Dem Rep Sinks Trump’s Bipartisan Deal To Lower Medical Costs In Gift To Big Donors


President Trump keeps racking up the wins and the establishment is getting nervous. Trump, defying all odds, is actually getting big bipartisan stuff done which we haven’t seen in Washington since Clinton and Regan.

Trump is forming a new ruling coalition that seems likely to run this country for the next 50 years. Here is how United States Trade Representative Robert Lighthizer describes it:

“House passage of the USMCA with such huge bipartisan support is a major milestone and shows just how much President Trump is successfully changing U.S. trade policy so it works for the benefit of American workers, farmers, ranchers and businesses.

“This is the first-ever trade coalition of workers, farmers, Republicans, Democrats, business and agriculture groups, organized labor and much more.  I would like to thank the many members of the House and Senate for getting us to this point.  I would also like to acknowledge the leadership of the business community, agriculture groups, and organized labor who have supported the agreement.”

That terrifies the swamp as did Trump’s other bipartisan win to lower surprise medical costs from emergency visits to hospitals.

It is a complicated subject with ‘in networks’ and ‘out of networks’ but to cut through the noise – Americans are vulnerable when they are rushed to an emergency room – and certain industries are taking advantage of that.

Americans are getting screwed in big numbers and certain industries are laughing all the way to the bank. So Trump got a deal to fix it and got bipartisan support.

But the swamp got to one key player Rep. Richard Neal, the chairman of the House Ways and Means Committee. He scuttled the deal and people are not happy, save the donors.

From Buzzfeed:

“There is extreme frustration. This was the deal. It was vetted. It was signed off on. It was approved. The White House endorsed it,” said one House Republican aide. “That’s when you need to set aside egos and get on board. This was going to be a win for the American people.”

Ultimately, the Senate Health Committee and the House Energy and Commerce Committee came to a compromise: Doctors cannot send surprise bills to patients, and insurance companies will pay out doctors at the average in-network rate for all bills up to $750. Above $750, the price goes to arbitration.

The deal was endorsed by President Trump and seemed set to pass, but it was always on shaky ground. Senate Minority Leader Chuck Schumer, receiving pressure from the Greater New York Hospital Association, did not endorse the bill but did not try to block it. Politicians in both parties had problems with the bill, but it seemed to have enough support.

===

Questions to answer
a. In the article on the surprise medical billing deal, do these statements agree with it? (i) Richard Neal chairs the House Ways and Means Committee. (ii) Under the compromise, bills above $750 are paid at the average in-network rate. (iii) Chuck Schumer tried to block the bill. For each, answer yes or no and quote the words that settle it.
b. Reproduce the article's wording word for word from "Ultimately, the Senate" to "have enough support.".

Screenshot grounding data
===

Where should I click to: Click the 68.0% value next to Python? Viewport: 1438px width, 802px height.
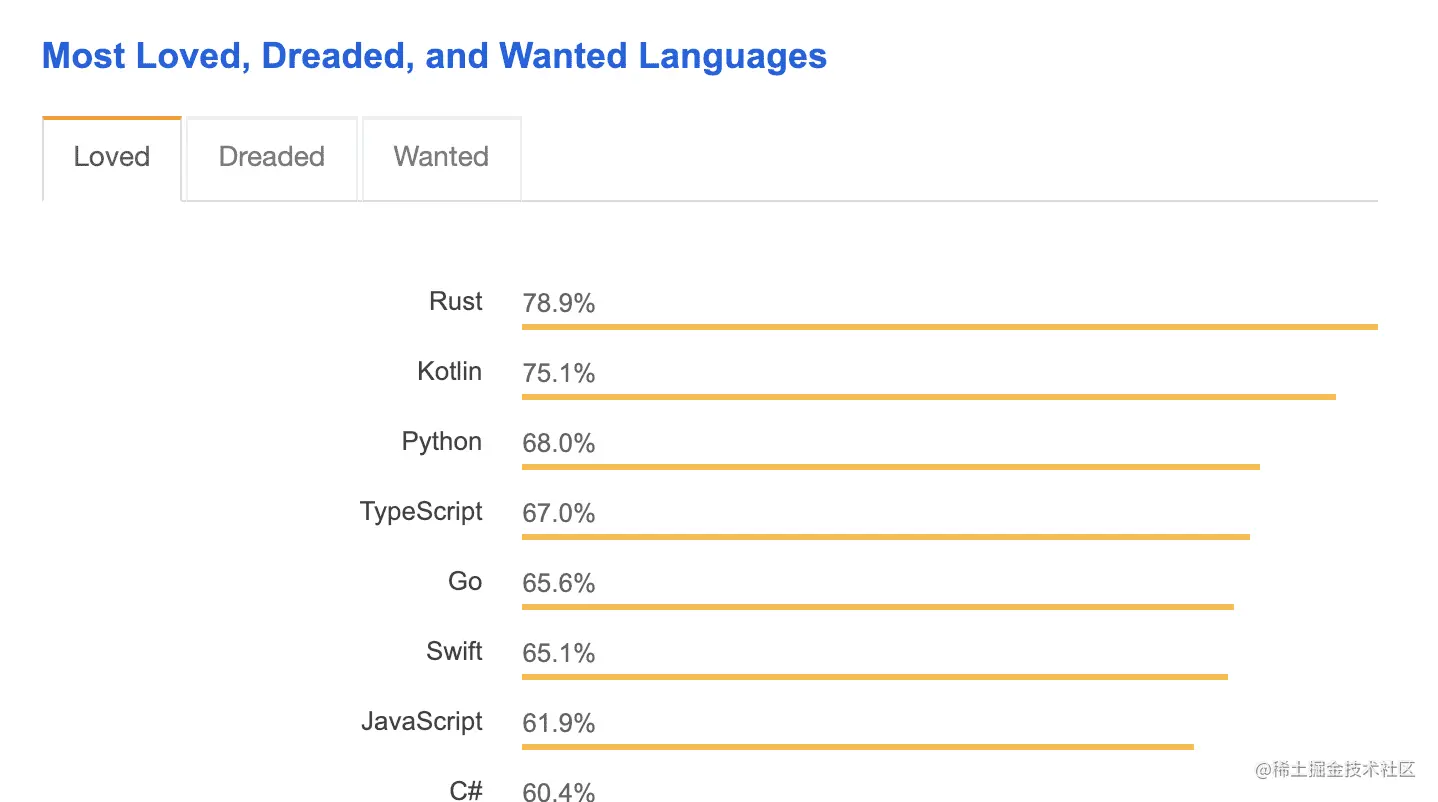(x=558, y=443)
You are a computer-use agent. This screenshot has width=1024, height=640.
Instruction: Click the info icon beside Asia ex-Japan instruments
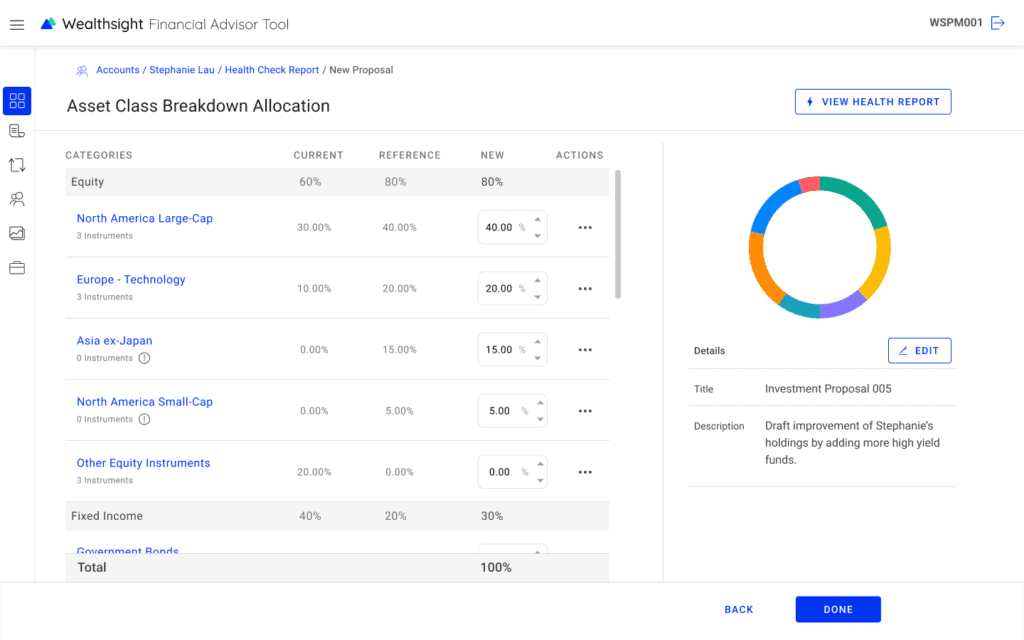point(144,358)
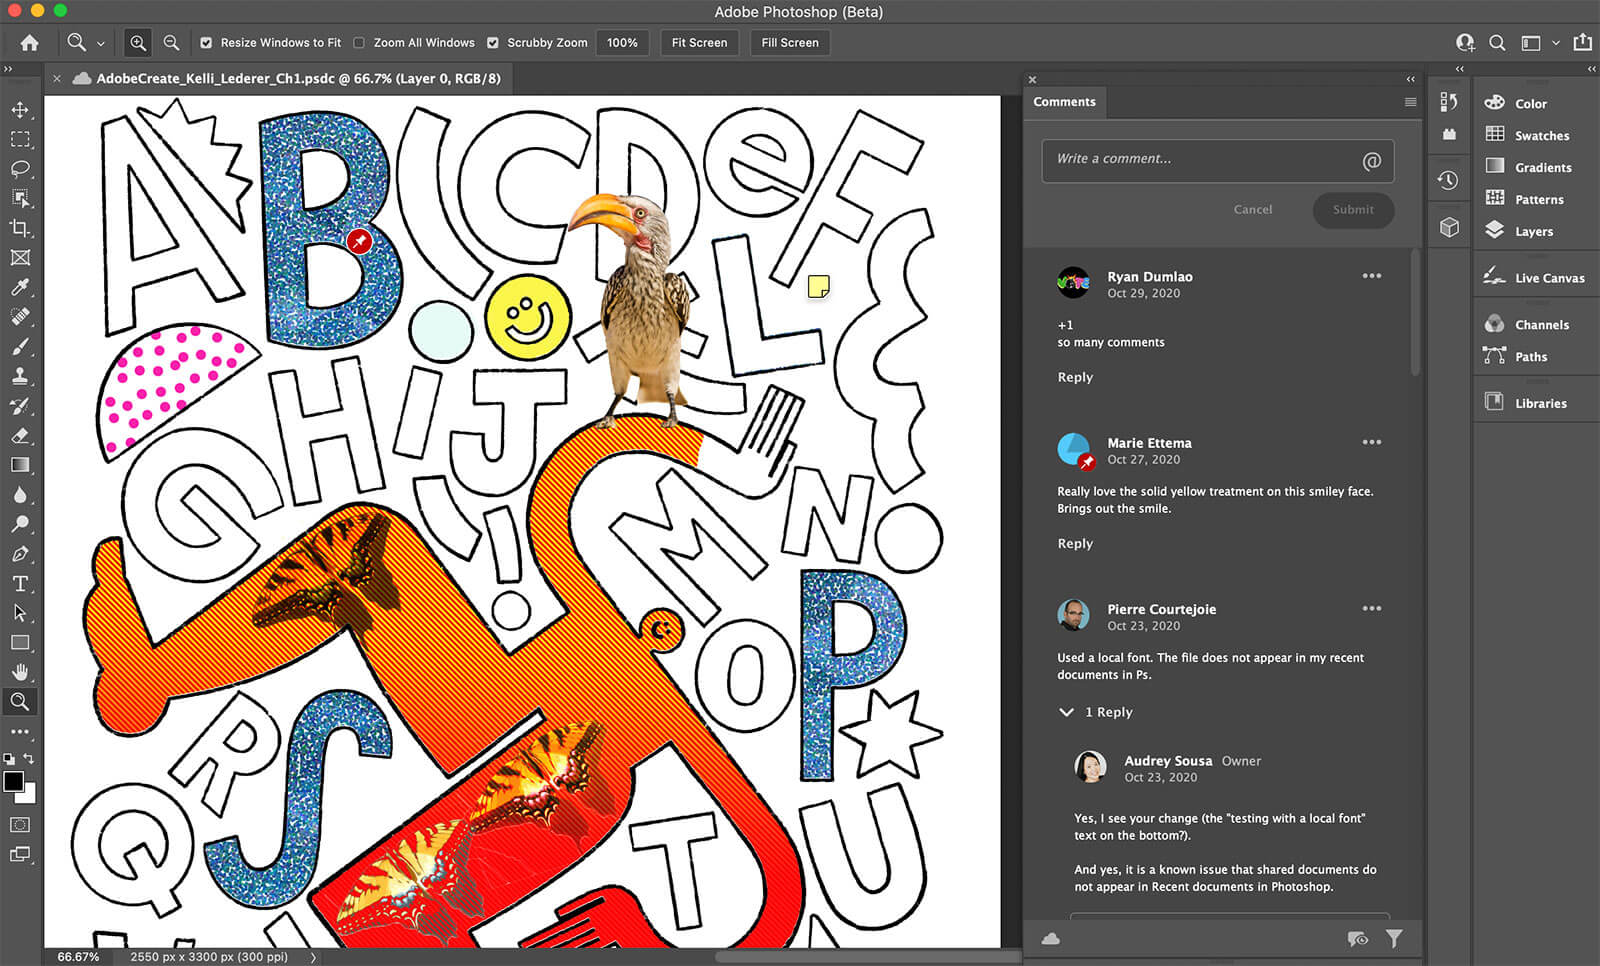Disable Scrubby Zoom checkbox
Image resolution: width=1600 pixels, height=966 pixels.
coord(493,43)
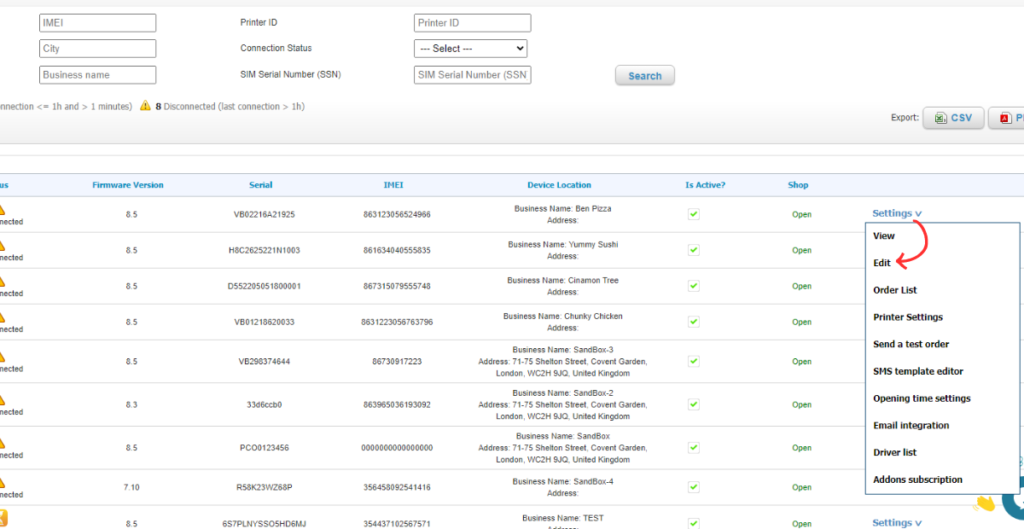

===

Response list
a.
(i) Yes: "Rep. Richard Neal, the chairman of the House Ways and Means Committee"
(ii) No: "Above $750, the price goes to arbitration."
(iii) No: "did not endorse the bill but did not try to block it"

b.
Ultimately, the Senate Health Committee and the House Energy and Commerce Committee came to a compromise: Doctors cannot send surprise bills to patients, and insurance companies will pay out doctors at the average in-network rate for all bills up to $750. Above $750, the price goes to arbitration.

The deal was endorsed by President Trump and seemed set to pass, but it was always on shaky ground. Senate Minority Leader Chuck Schumer, receiving pressure from the Greater New York Hospital Association, did not endorse the bill but did not try to block it. Politicians in both parties had problems with the bill, but it seemed to have enough support.